Objective: Lipid abnormalities in patients with systemic lupus erythematosus (SLE) are common and are likely to be one of the causes of premature atherosclerosis in these patients. This study was undertaken to serially examine the lipid profile in pediatric patients with SLE to determine the roles of active disease and therapy in altering lipid levels.
Methods: Serial lipid measurements were obtained in an inception cohort of 139 pediatric patients with SLE at the time of treatment with either a constant dose or differing doses of prednisone, and annually. The levels of cholesterol, triglycerides, low-density lipoprotein (LDL), and high-density lipoprotein (HDL) were correlated with measures of disease activity and prednisone dose.

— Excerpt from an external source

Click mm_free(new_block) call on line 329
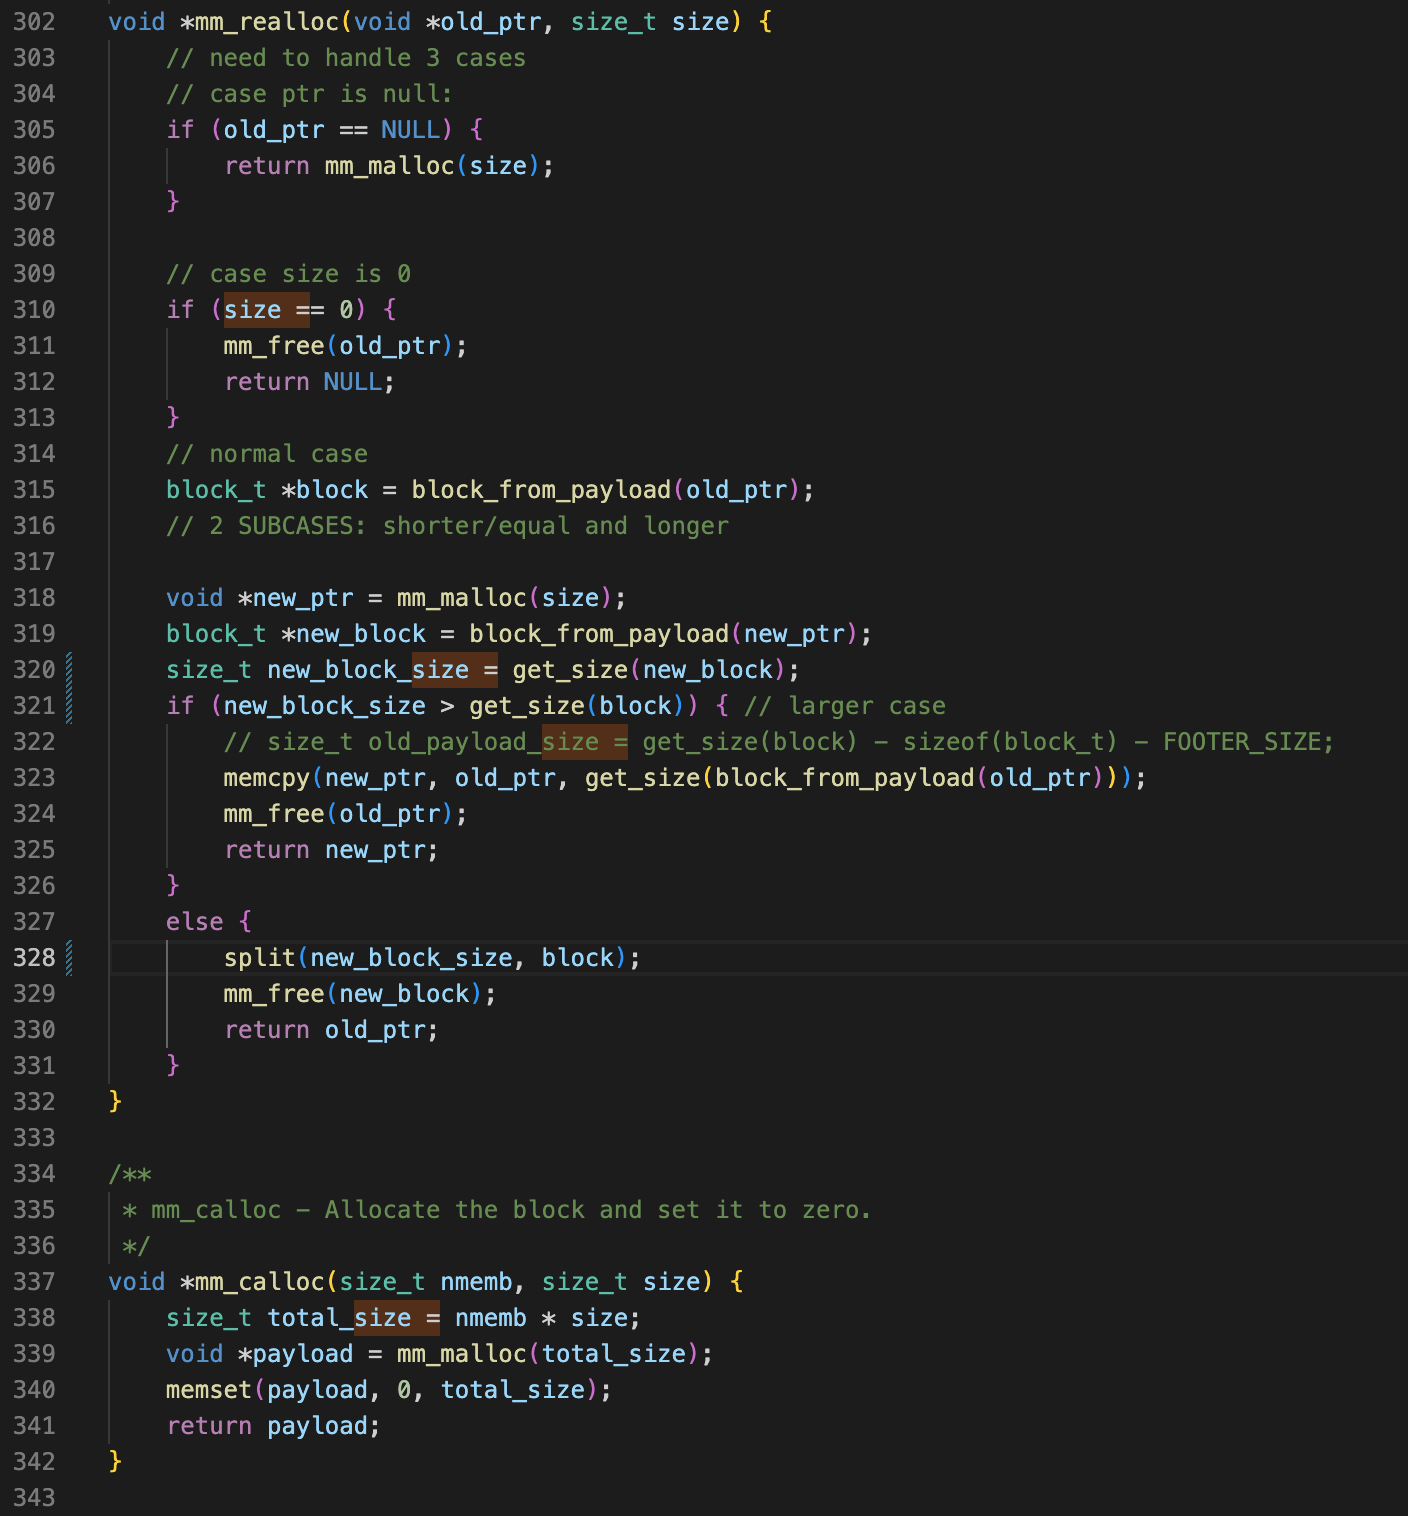This screenshot has height=1516, width=1408. point(359,994)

Results: At the time of SLE diagnosis in this pediatric cohort, the mean values for all lipids were abnormal. With each reduction in prednisone dose, there was a statistically significant decrease in cholesterol and triglyceride levels (P < 0.001) but not HDL or LDL levels. Nephrotic-range proteinuria was associated with altered cholesterol, triglyceride, and LDL levels, whereas changes in HDL were more commonly associated with active nephritis. In the absence of nephrotic-range proteinuria, increases in prednisone dose were associated with increased levels of all lipids, including HDL.
Conclusion: Active SLE leads to a proatherogenic lipid profile. Levels of cholesterol and LDL were mainly associated with the dose of prednisone, and were abnormal only during very high disease activity. Triglyceride levels were mainly associated with proteinuria, while changes in HDL were associated with active SLE and a high dose of prednisone. Our results suggest that the lipid profile in pediatric SLE is the result of a complex interaction of disease manifestations and the effects of prednisone therapy.